Abstract
Effective self-report screening tools for emerging adults are understudied. The present study examined the latent structure of the Depression, Anxiety, and Stress Scales (DASS-21) with U.S. undergraduates. Data were collected from 1,413 undergraduates surveyed online. Three models were tested: (a) a one-factor model, (b) the original correlated three-factor model, and (c) a bifactor model that included a general negative affectivity factor and three specific factors of depression, anxiety, and stress. The bifactor model with three specific orthogonal factors yielded the best fit. All items loaded onto the general negative affectivity factor. This study provides an important evaluation of alternative models of the latent structure of the DASS among U.S. undergraduates, with results supporting it as an assessment of general distress for emerging adults.

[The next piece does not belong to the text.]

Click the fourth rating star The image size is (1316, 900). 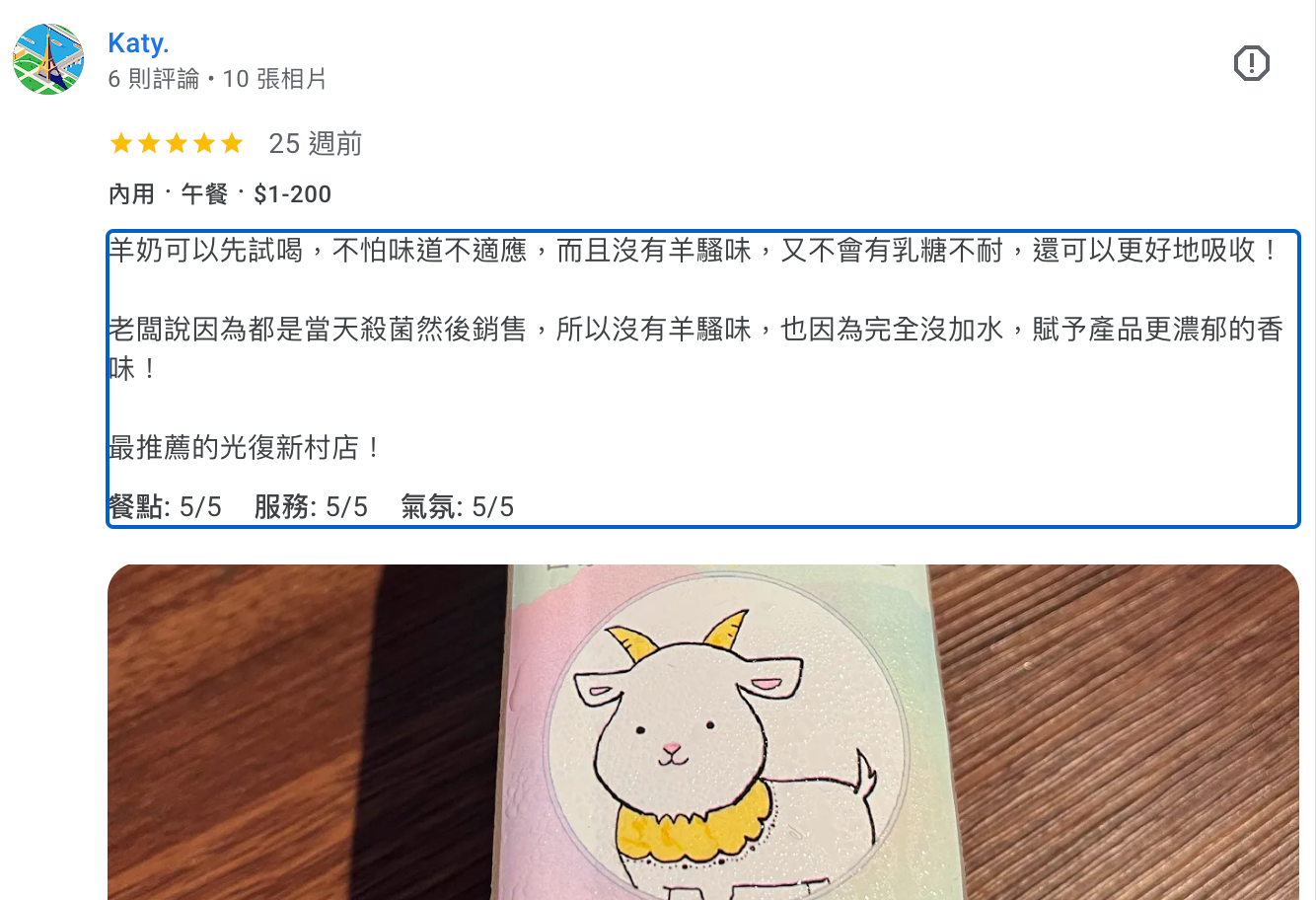[x=204, y=144]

Depressive and anxiety disorders often emerge during late adolescence and emerging adulthood, yet the majority of this population does not receive treatment (Downs, Boucher, Campbell, & Dasse, 2013; Judd, 1997). Approximately 70% of 18- to 22-year-olds in the United States attend college (U.S. Bureau of Labor Statistics, 2015), and during the school year, typically more than 50% report overwhelming anxiety and almost a third experience severe depression that interferes with their functioning (American College Health Association, 2014). College counseling centers across the United States employ a wide range of measures for screening and assessing mental health distress in students. However, the disproportionate rates of mental health problems and service utilization among U.S. college students emphasize that it is essential to improve identification of students in need of services (Downs et al., 2013).

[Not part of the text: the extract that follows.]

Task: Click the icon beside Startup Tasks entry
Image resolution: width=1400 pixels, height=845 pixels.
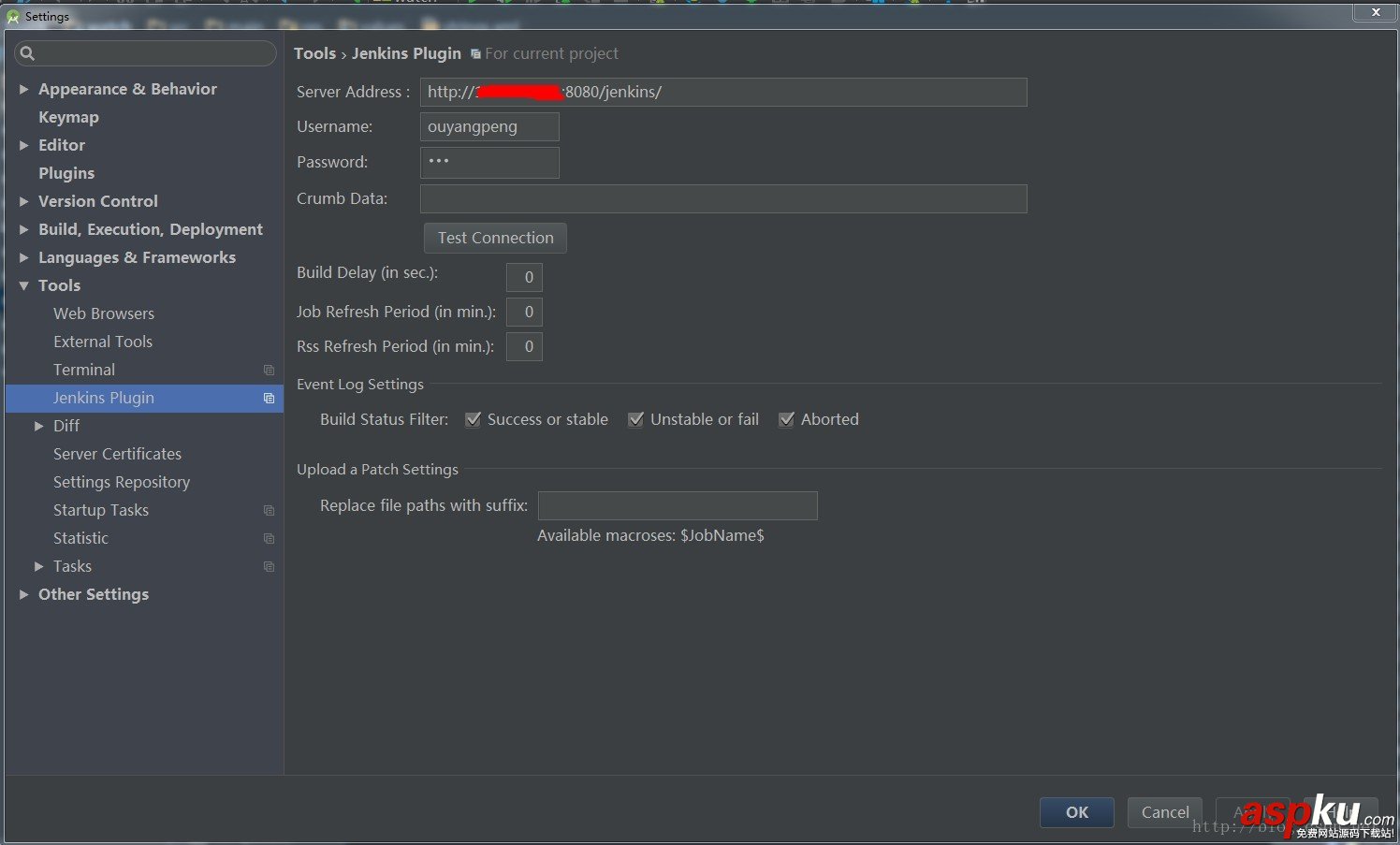Action: point(269,510)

Many assessments currently used in college counseling centers were not developed specifically for a college population, for example, the Beck Depression Inventory (Beck, Ward, Mendelson, Mock, & Erbaugh, 1961) or the Outcome Questionnaire-45 (Lambert et al., 1996). Some measures were created for college students, but evidence of their reliability and validity is limited, or they are too lengthy for widespread use or monitoring progress (Locket et al., 2011). Another challenge is that some measures are symptom-specific scales, while others are more focused on a global measure of distress. In particular, the extent to which depression and anxiety can be measured as distinct constructs is limited, as these highly comorbid psychopathological symptoms often occur in the context of underlying, shared etiological and maintenance processes (Andrews et al., 2009; Kessler, Berglund, & Demler, 2005). Given this high comorbidity, Clark and Watson (1991) called for a tripartite model that considered three factors: depression, hyperarousal, and general distress—a nonspecific component described as negative affectivity (Watson & Clark, 1984). Whether distinct factors hold for emerging adults, and their applicability in measurement has implications for being able to identify appropriate, reliable, and easy to administer screeners that provide opportunities for earlier identification of risk and more targeted interventions.

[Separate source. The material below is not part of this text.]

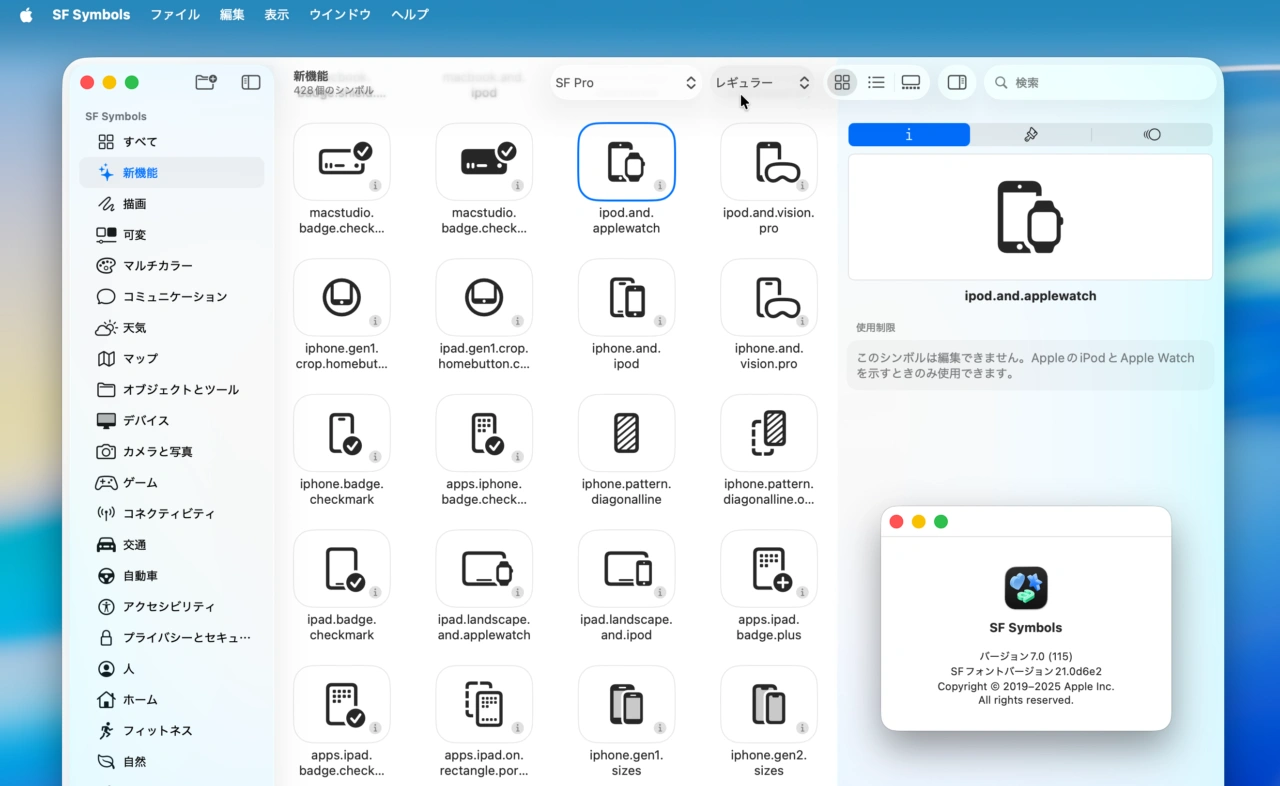Select the ipod.and.vision.pro symbol
1280x786 pixels.
(x=768, y=163)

The Depression, Anxiety, and Stress Scales (DASS) was originally developed to individually assess for both anxiety and depression, but initial validation efforts pointed to a third “negative affectivity” factor that was termed the Stress subscale. The DASS was first validated among a nonclinical sample aged 17–69 years (Lovibond & Lovibond, 1995), with the purpose of indicating a need for further assessment rather than providing a specific diagnosis (Byrd & Alschuler, 2009; Kessler, 2009).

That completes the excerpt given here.